Investigadores do Wall Street Journal relataram entrevistas com sobreviventes de Saydnaya, a prisão-tortura símbolo da brutalidade do regime. Testemunhos confirmam execuções em massa, incluindo o assassinato de 600 detentos em apenas três noites durante março de 2023. Documentos do regime e relatos de operários escalados para enterrar os mortos confirmam o caráter burocrático e sistemático dos crimes.
Grupos de direitos humanos como Human Rights Watch e Anistia Internacional alertam para a urgência em preservar esses locais e os arquivos do regime — muitos já saqueados ou destruídos — para garantir vestígios cruciais para investigações e julgamentos futuros.
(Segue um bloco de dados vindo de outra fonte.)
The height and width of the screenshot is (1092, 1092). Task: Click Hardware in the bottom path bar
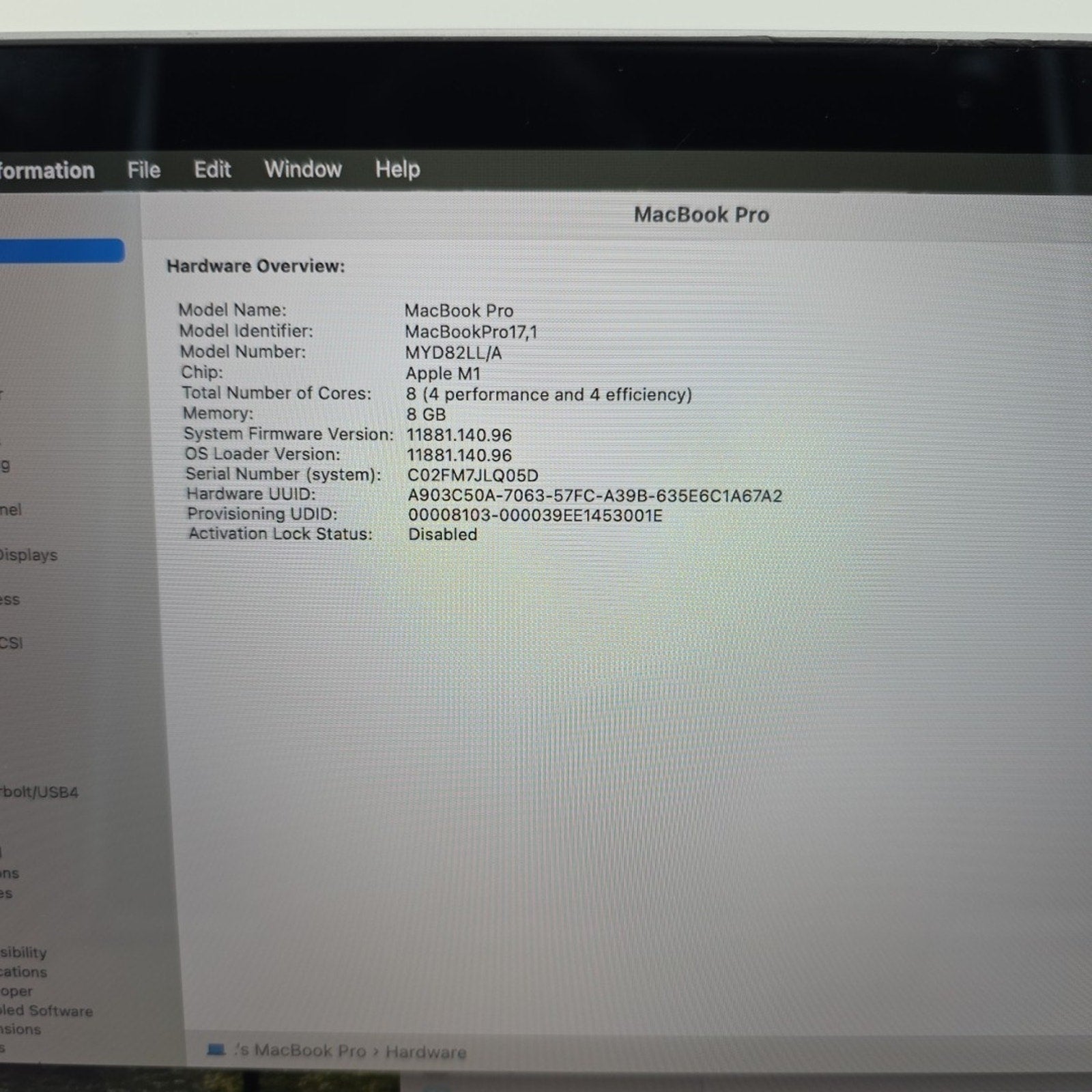click(426, 1052)
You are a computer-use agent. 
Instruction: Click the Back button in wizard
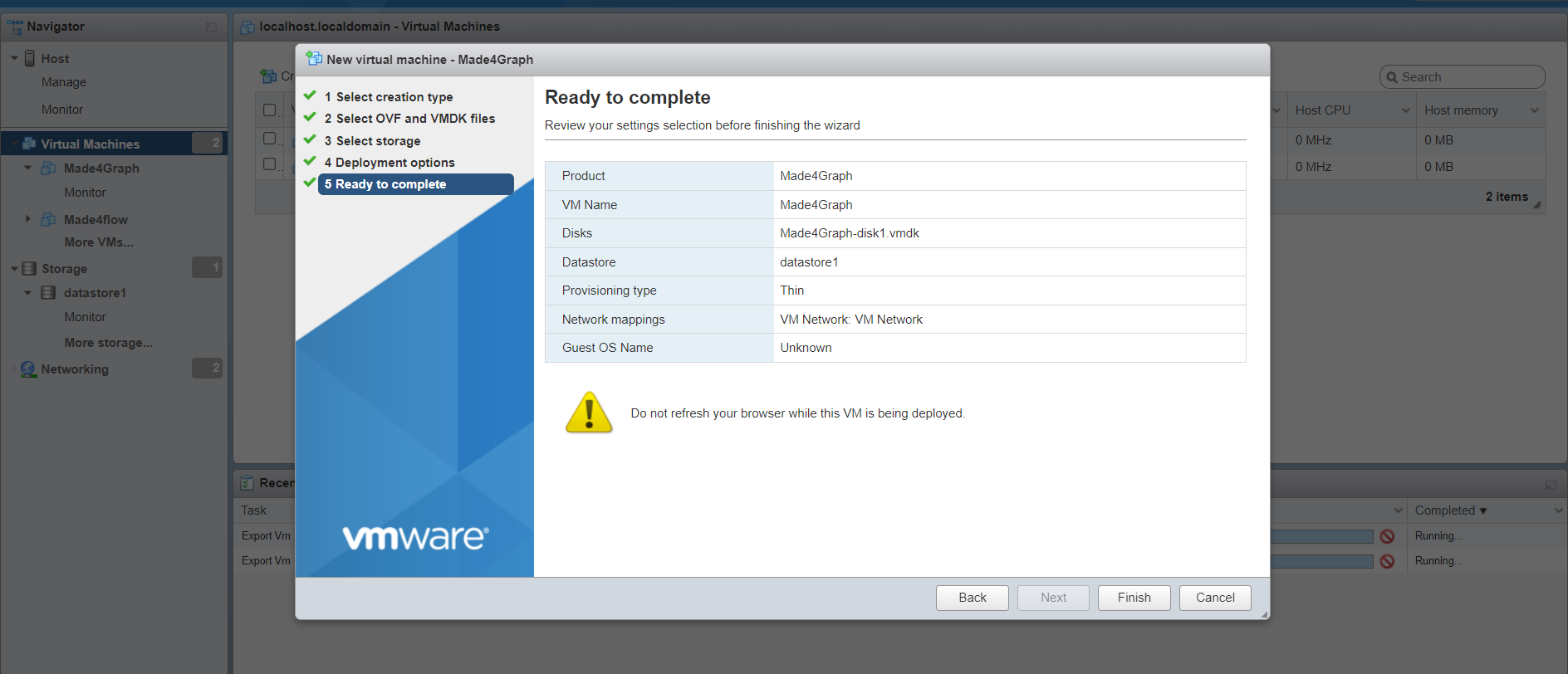coord(972,598)
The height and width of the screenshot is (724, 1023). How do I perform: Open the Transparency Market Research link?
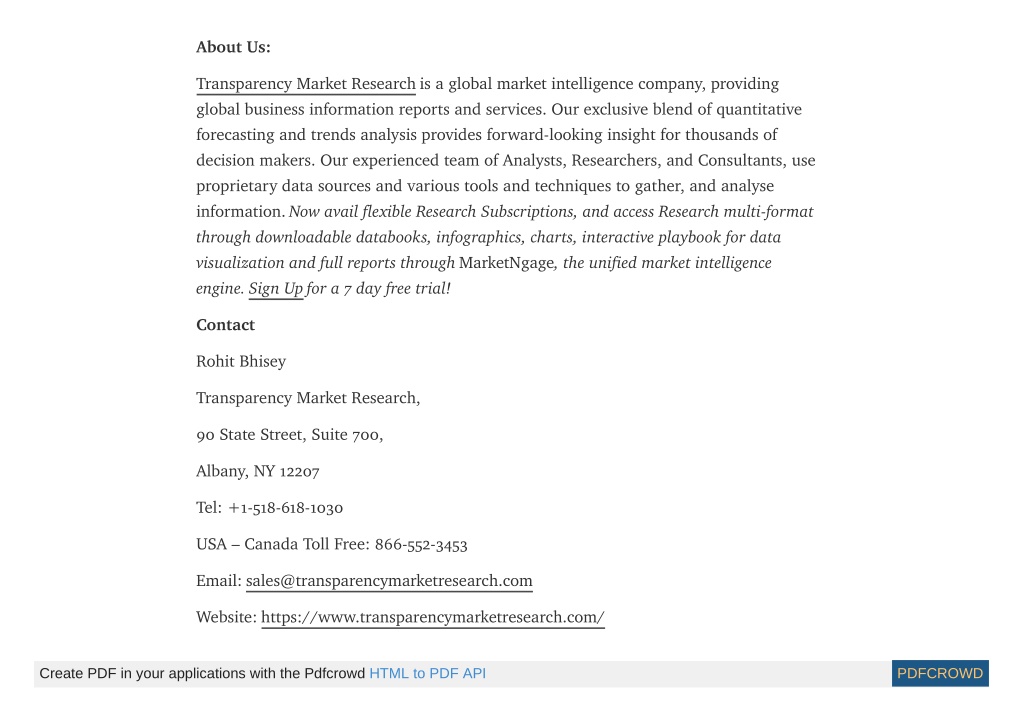coord(305,84)
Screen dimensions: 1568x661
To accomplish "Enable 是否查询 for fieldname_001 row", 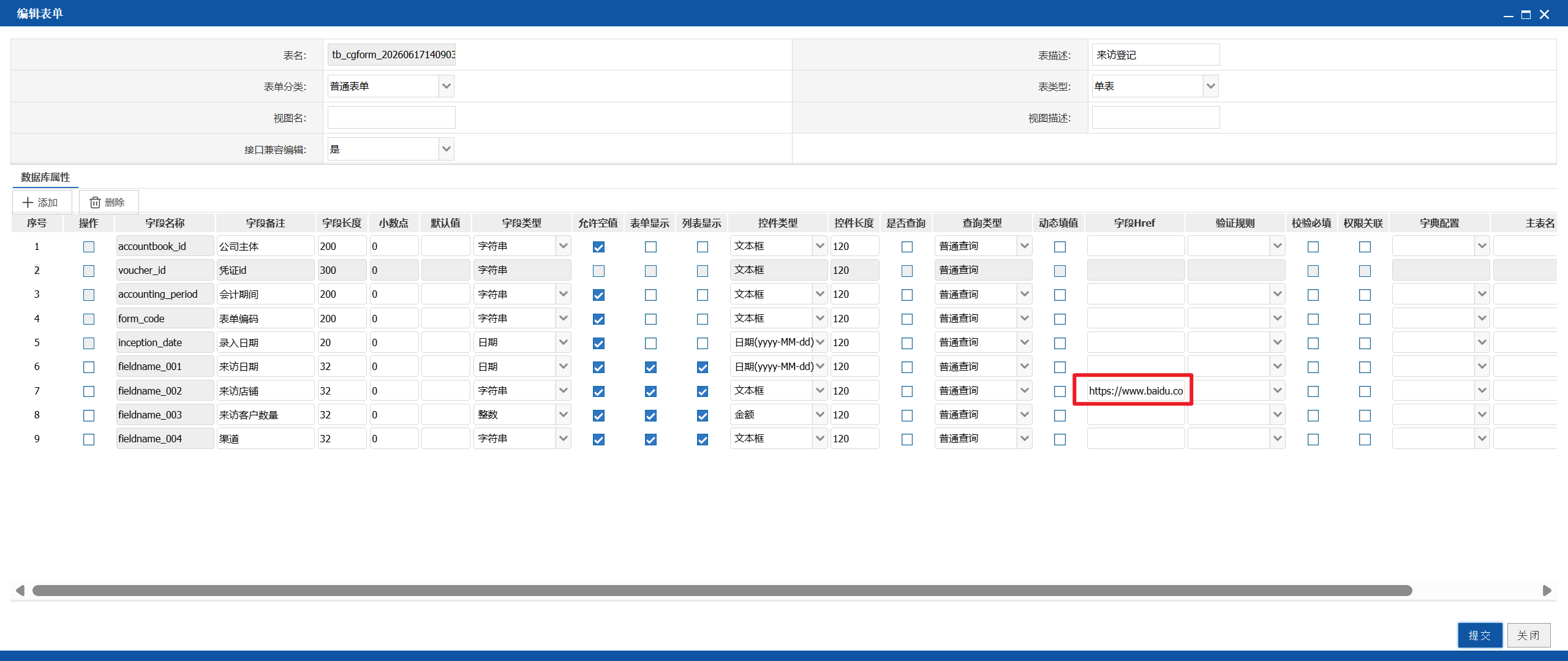I will [907, 367].
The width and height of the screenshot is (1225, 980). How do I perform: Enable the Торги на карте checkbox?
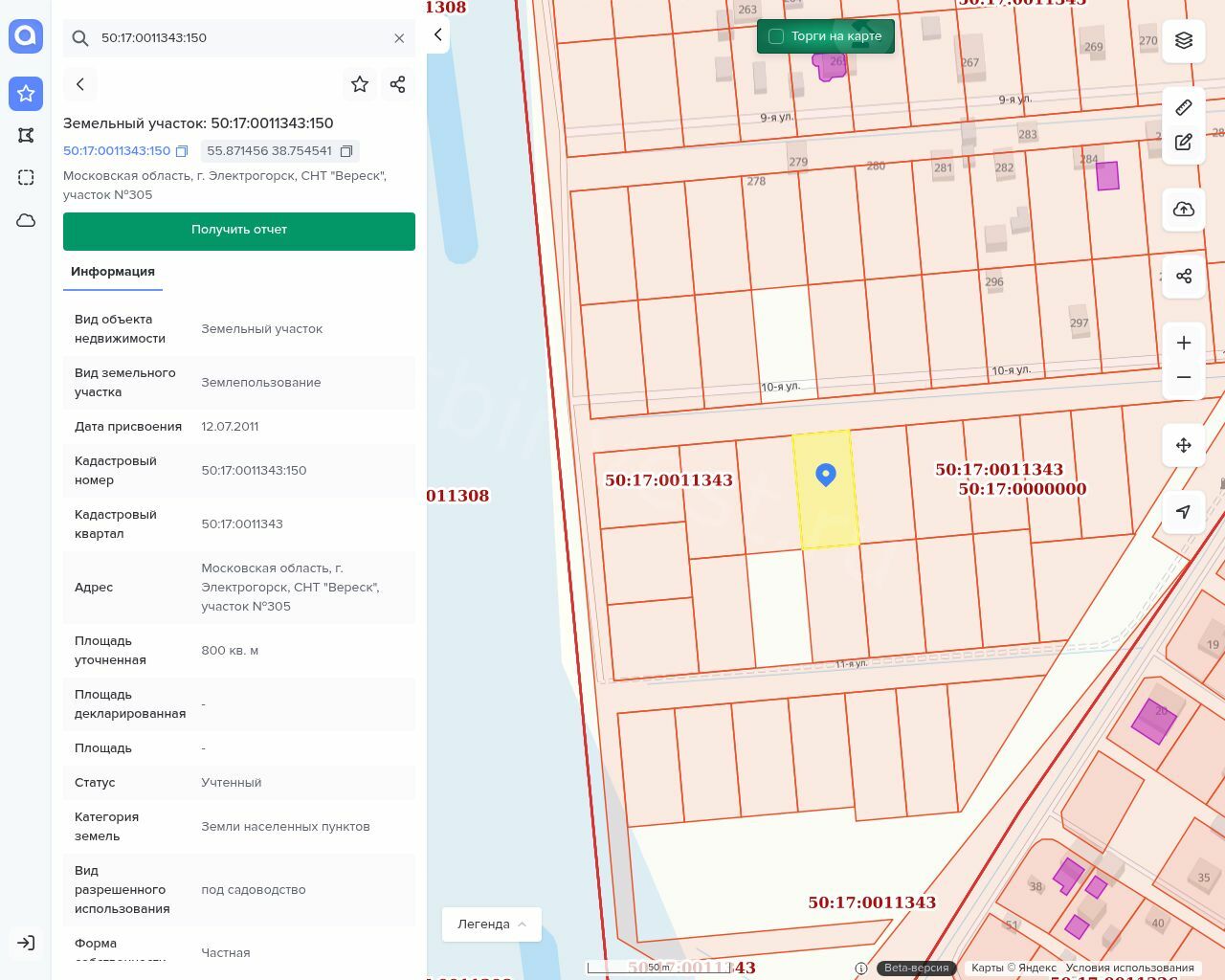click(x=776, y=36)
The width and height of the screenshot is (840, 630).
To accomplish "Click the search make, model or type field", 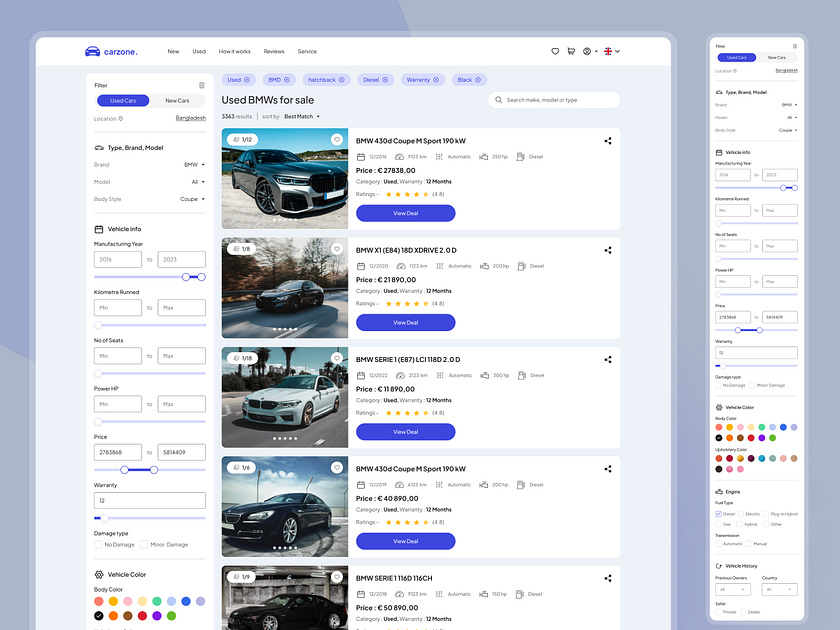I will [555, 100].
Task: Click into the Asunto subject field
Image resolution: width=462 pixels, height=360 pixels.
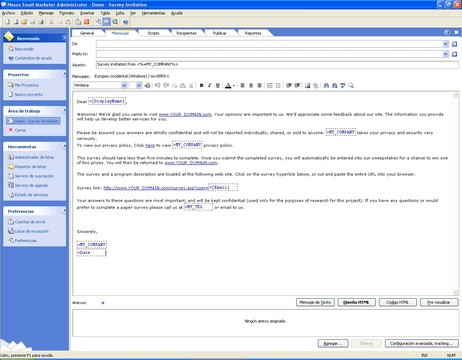Action: (277, 64)
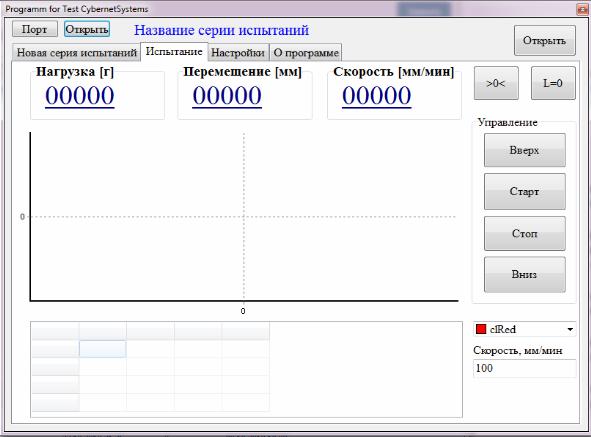Zero the load with >0< button

point(496,83)
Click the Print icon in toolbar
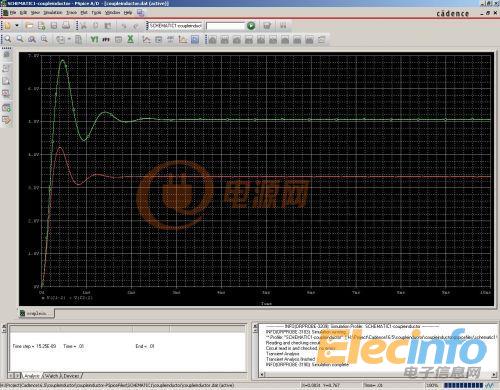 [x=66, y=26]
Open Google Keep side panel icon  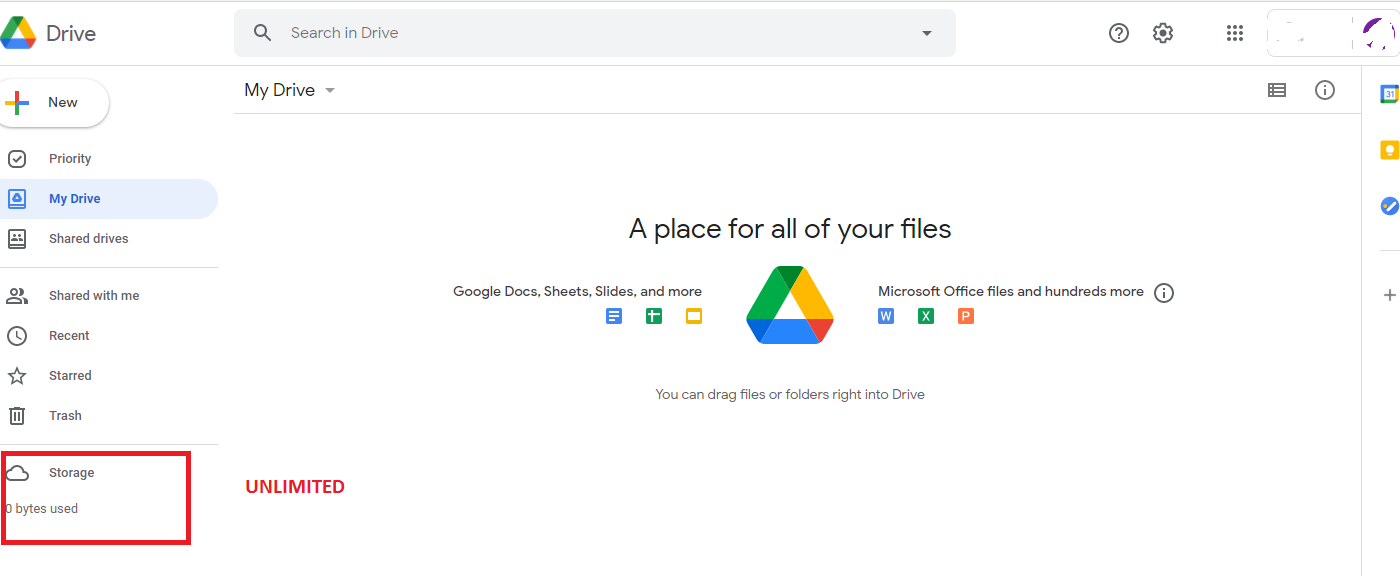[1389, 150]
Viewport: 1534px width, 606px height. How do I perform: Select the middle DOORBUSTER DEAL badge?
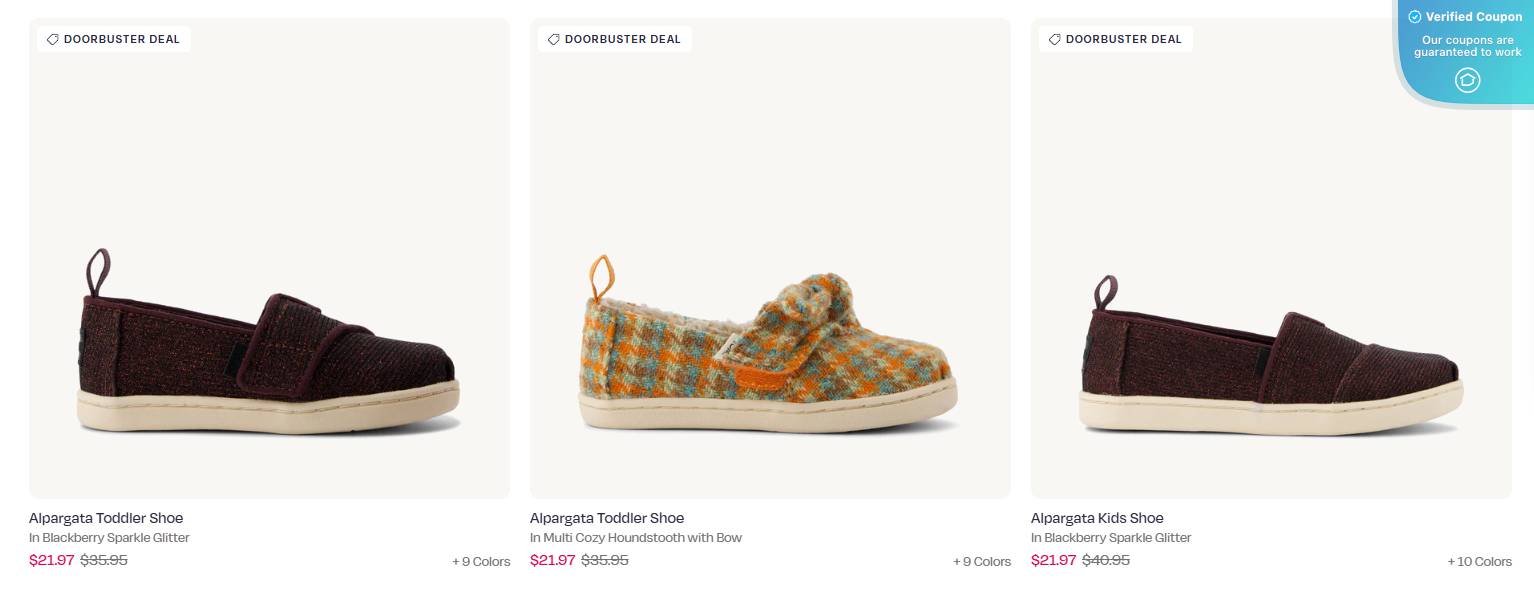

Representantes dessas ONGs instam o governo interino — incluindo a recém-criada Comissão Nacional para os Desaparecidos e Comissão de Justiça Transitória — a agir para desvendar os crimes cometidos pelo antigo governo sírio.
A ONU também divulgou em janeiro de 2025 um relatório com base em mais de 2.000 testemunhas, denunciando padrão sistemático de detenções arbitrárias, tortura, execuções extrajudiciais e desaparecimentos como “matéria-prima para crimes contra a humanidade“.
Stephen Rapp, ex-embaixador de crimes de guerra dos EUA, comparou a máquina de morte implementada por Assad à dos nazistas. Segundo ele, haveria mais de 100.000 pessoas desaparecidas e assassinadas, reforçando a legitimidade do pedido de justiça.
As valas comuns encontradas em Najha datam de 2011 a 2014, e de Qutayfah de 2014 a 2019 e eram abastecidas regularmente por caminhões refrigerados. Testemunhas que trabalhavam no local descrevem corpos com marcas de tortura, indicando que muitos morreram nas prisões e hospitais militares, depois foram levados para enterros em locais ocultos.
Apesar das evidências, operadores do regime também teriam removido parte dos corpos em 2019, possivelmente na tentativa de ocultar provas. Enquanto isso, civis tentam localizar entes desaparecidos, o que pode ameaçar ainda mais a preservação dos vestígios.
A Comissão Nacional para os Desaparecidos, criada em 17 de maio de 2025, liderada por Mohammad Reda Jalkhi, e a Comissão de Justiça Transitória, presidida por Abdulbaset Abdullatif, são vistas como passos promissores para responsabilização, mas enfrentam desafios enormes, como institucionalização, acesso a arquivos e proteção dos locais.
Ainda há apelos de entidades como a SNHR, que registra cerca de 136 mil desaparecidos sob o regime de Assad — apenas 31 mil foram libertados — e cujos números são considerados conservadores. Restam ao menos 100 mil mortos não identificados.
Com o regime em colapso e a atual coalizão tentando restaurar instituições, sem ação imediata, os vestígios podem ser irremediavelmente perdidos. A preservação de valas, documentos e arquivos é vital não apenas para punir perpetradores, mas para dar dignidade aos desaparecidos, dar respostas às famílias e reconstituir a memória coletiva.
À medida que a Síria tenta se reerguer, a tarefa de enfrentar o legado de atrocidades será decisiva para a reconciliação nacional e para que se evite o retorno do ciclo de impunidade.